La Syrie et ses alliés préparent leurs missiles en vue de la bataille à venir contre Israël si Tel-Aviv décide d’ouvrir le feu contre des positions militaires importantes sous le contrôle de l’armée syrienne. 

Des sources bien informées affirment que « tout dépend de la tournure que prendront les élections israéliennes. Si le premier ministre Benjamin Netanyahou estime qu’il a suffisamment de chances d’obtenir un second mandat, il ne se lancera pas dans un nouvel affrontement avec la Syrie et ses alliés de sitôt. La date de la prochaine bataille sera remise à plus tard. Mais s’il croit qu’il va perdre les élections, la possibilité qu’il se lance dans une bataille est très élevée. Un affrontement sérieux entre Israël d’une part, et la Syrie et l’Iran d’autre part, serait un motif suffisant pour reporter les élections. Netanyahou n’a pas grand choix : soit il remporte les élections et repousse l’action en justice contre lui, soit il se retrouve en prison ».

Le commandement des forces des USA en Europe (EUCOM) a récemment envoyé des avions militaires ainsi que 200 soldats américains, qui transportaient des batteries de missiles du système de défense antimissile balistique  THAAD  devant être déployées au sud d’Israël. La raison officielle du déploiement de ce système perfectionné ultramoderne serait en vue d’un exercice conjoint entre Israël et les USA. Les batteries du système THAAD soutiendront les systèmes d’interception de missiles déjà en place en Israël : “Dôme de fer” contre les missiles à courte portée, “Fronde de David” contre les missiles tactiques et “Arrow” contre les missiles balistiques intercontinentaux.

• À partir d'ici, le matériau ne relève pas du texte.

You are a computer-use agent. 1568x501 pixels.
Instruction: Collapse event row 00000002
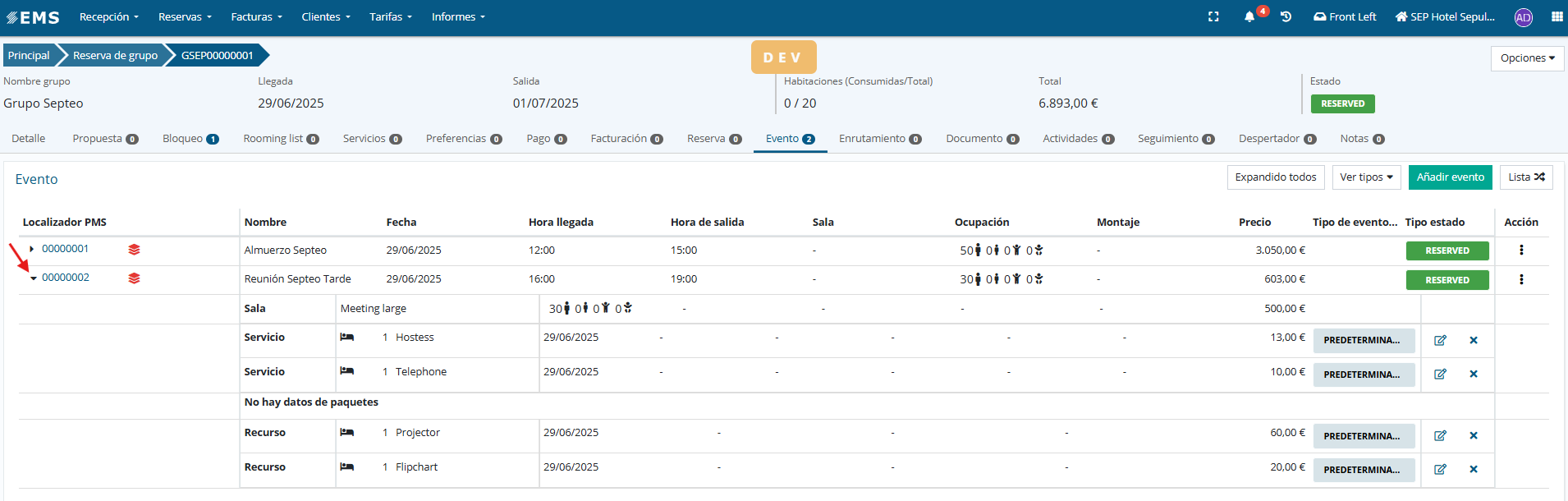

« Les USA ne font pas confiance au système israélien, d’où le déploiement du système THAAD pour abattre les missiles lancés par les forces syriennes ou iraniennes déployées en Syrie, comme elles l’ont promis en cas de bataille provoquée par Netanyahu. La Syrie et l’Iran ont promis tous les deux une riposte immédiate si Israël bombarde des positions militaires importantes dans ces deux pays. C’est pourquoi les USA ont décidé de prendre part à cet affrontement, car ils sont convaincus que toute nouvelle bataille sera dévastatrice pour les deux parties. » 

La visite du président Bachar al-Assad à Téhéran [le 25 février] a clairement indiqué à toutes les parties impliquées dans la guerre en Syrie, tout particulièrement l’UE et les USA, que Damas ne demandera jamais à l’Iran de se retirer de la Syrie pour plaire à des tiers ou en échange de la reconstruction du pays ou de la normalisation des relations entre les Arabes et la Syrie ou entre l’Occident et la Syrie.

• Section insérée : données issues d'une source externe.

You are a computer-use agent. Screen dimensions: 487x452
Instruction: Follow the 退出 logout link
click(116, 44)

« La visite du président syrien en Iran a permis au président Poutine d’expliquer à son visiteur Netanyahou que Moscou ne peut aider Israël à obtenir le retrait de l’Iran de la Syrie. Les liens entre la Syrie et l’Iran sont solides (a expliqué Poutine à son invité, d’après ce qui a été rapporté à Damas) et la Russie n’est pas en mesure de faire changer cette relation stratégique entre les deux pays », a indiqué la source.